J'affirme comme postulat d'ordre éthique que l'enseignement, l'apprentissage, mieux le fait d'apprendre ‑ apprentissage référant trop à un métier ‑ offrent à un individu, une personne, la possibilité de se reconstruire une identité, de ne pas être, rester enfermé dans un moment de son passé. Enseigner, c'est probablement avant tout créer et offrir un lieu, la classe où peut commencer de s'échafauder cette reconstruction. Dit autrement, venir apprendre en un lieu où l'on enseigne, c'est offrir à ces "élèves" la possibilité d'ôter leur peau de bagnard, de s'en décoller. La métaphore de la chrysalide vient à l'esprit et il ne me déplaît pas de m'y référer.

Sur un registre plus social, voire sociétal, je postule aussi, au risque de n'être qu'une caution, fût-elle éthique, voire un alibi, que l'enjeu de l'enseignement en prison recouvre l'enjeu d'une prison qui ne se résigne pas à n'être qu'un lieu punitif, ou encore qu'au travers de l'enseignement, ce qui est en jeu, c'est l'existence de la prison à hauteur d'homme. La présence d'enseignants travaillant en prison pourrait ainsi être considérée comme une preuve de civilisation, au sens où la société n'aurait pas renoncé, fût-ce avec les pires de ses enfants, à leur offrir la possibilité d’évoluer, de leur permettre ou à tout le moins de les aider à devenir autres qu’ils n’ont été et qu’ils ne sont. 136

En ce qui concerne la périphérie, je pense qu'enseigner en prison ne peut pas se concevoir sans en amont, un agir éthique que j'essaie d'analyser au travers de comportements banalement quotidiens et du refus de savoir, dont je postule qu'il est non pas manque de connaissances sur lesquelles fonder une action, par exemple pédagogique, mais au contraire libérateur par l'inconnaissance voire le mépris dans lequel je tiens à maintenir l' "avant" de "mes" élèves pour ne me préoccuper que de l'ici et du maintenant, de l'ailleurs et du plus tard. 137 Je veux signifier que nos conditions de travail, nos conditions d'existence en tant qu'enseignants, sont largement tributaires de cette périphérie et qu'il ne saurait être question d'effectuer honnêtement ce métier sans la prendre en compte certes, mais aussi sans tenter de la transformer.

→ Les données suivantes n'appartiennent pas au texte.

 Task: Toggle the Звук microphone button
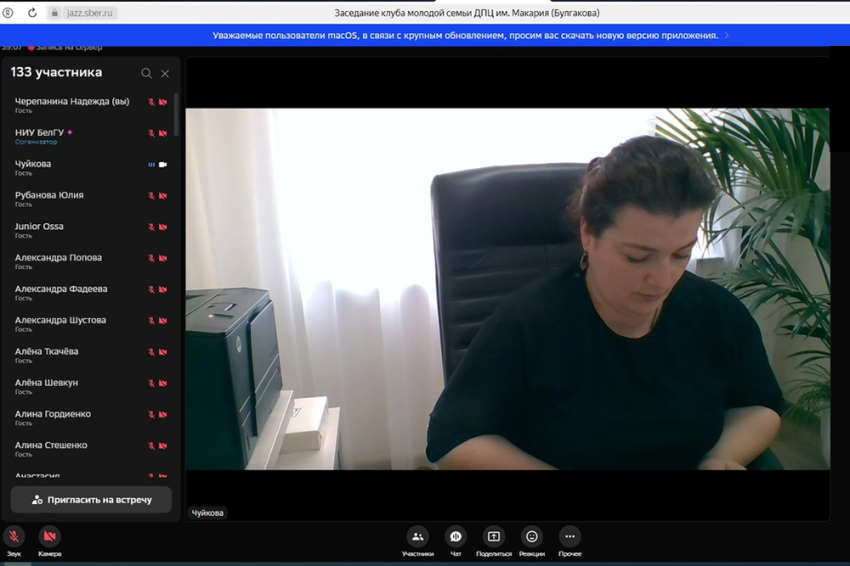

Je ne trouve pas de meilleure conclusion à ce chapitre consacré à l'enseignement que ce qu'écrivait "mon" étudiant en droit de l'année scolaire 1999-2000 à l'issue d'une semaine entière d'examens : "Et encore merci de m'avoir permis d'exister toute une semaine durant." 138 L'enseignement comme permis d'exister, d'existence : il y a là un symbole et une ouverture sous lesquels j'ai l'immodestie de situer ce travail.

Notes
122.

E.-F. Vidocq, Considérations sommaires sur les prisons, les bagnes et la peine de mort, p 31 et 32.

123.

C. Lucas, Suerte, p 455.

124.

P. Maurice, De la haine à la vie, p 251 – 253. Jusqu’en 1986, les détenus pouvaient bénéficier de trois mois de réduction de peine pour les réussites aux examens.

125.

C. Bauer, Fractures d’une vie, p 175.

126.

P. Henry, Avez-vous à le regretter ?, p 178.

127.

N. Gérard, Sept ans de pénitence, p 376.

128.

ibid p 405.

129.

C. Carlier, Les surveillants au parloir, p 27.

130.

J. Expert, E. Laurentin, La longue peine, p 108.

131.

A. Chauvenet, F. Orlic, G. Benguigui, Le monde des surveillants de prison, p 120.

132.

C. Rostaing, La relation carcérale, p 308.

133.

L. Le Caisne, Prison une ethnologue en centrale, p 220.

134.

ibid, p 219.

135.

J.L. Mendez, Comment peut-on concevoir l’école en prison ?, p 83.

136.

Dit autrement, d’échapper à leur identité réduite à la mêmeté (identité idem) pour cultiver leur ipséité (identité ipse).

137.

Je développe ce thème dans le sous-chapitre 4.1. C'est la moindre des choses.

138.

La narration de cet épisode est en annexe.